I remember one instance in particular in which the local news' exaggeration of a danger caused a severe backlash from its viewers. A couple of years ago there was a hurricane churning up the Atlantic and the local news kept doing news breaks to tell us the tracking and probability of it coming our way. Every time they did this, they did the usual "Items You Should Stock" and "Precautions You Should Take", complete with shots of panicked people at the grocery store and home improvement store grabbing stuff off the shelves like the world was coming to an end.

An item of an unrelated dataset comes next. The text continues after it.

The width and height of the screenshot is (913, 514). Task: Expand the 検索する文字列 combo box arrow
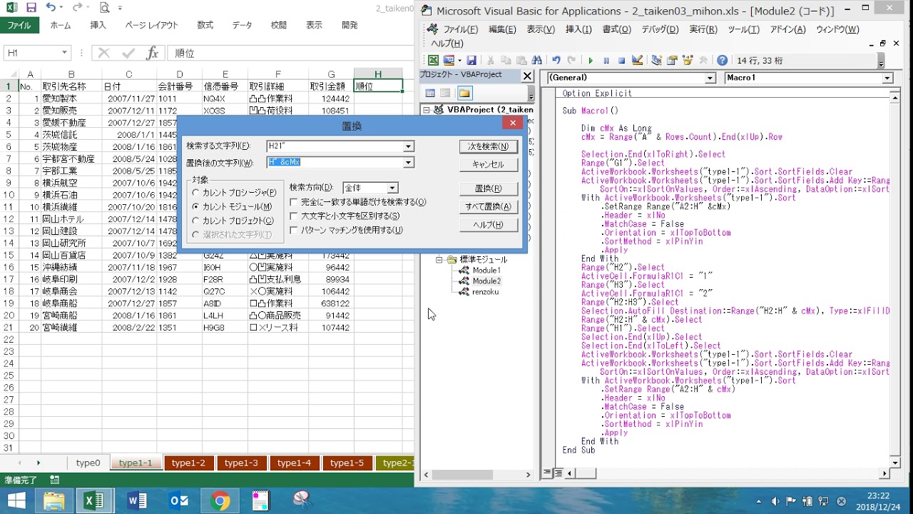click(x=409, y=146)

As the news show did its opening and closing "bumpers" (the part with the station logo and opening music) they always used this driving dead-serious orchestration, kinda like the fight music from "Star Trek" as the Klingon warships closed on the Enterprise, or the music used in the de Beers commercials, or the theme from "Jaws" all rolled up into one 5-second pulsing chord.
Quite frankly, it scared the crap out of the local population.
And then the hurricane never hit.
We got some rain, some wind, but nothing more severe than what we get any other day.
People complained. They had been driven into a near-panic by the news reports. They thought they were about to die. The news station had exaggerated the danger and given excessive updates because, quite frankly, there wasn't anything else to report about. The station issued an on-air apology (but only once, and if you weren't watching the noon report - and so few people do - you never would've heard it).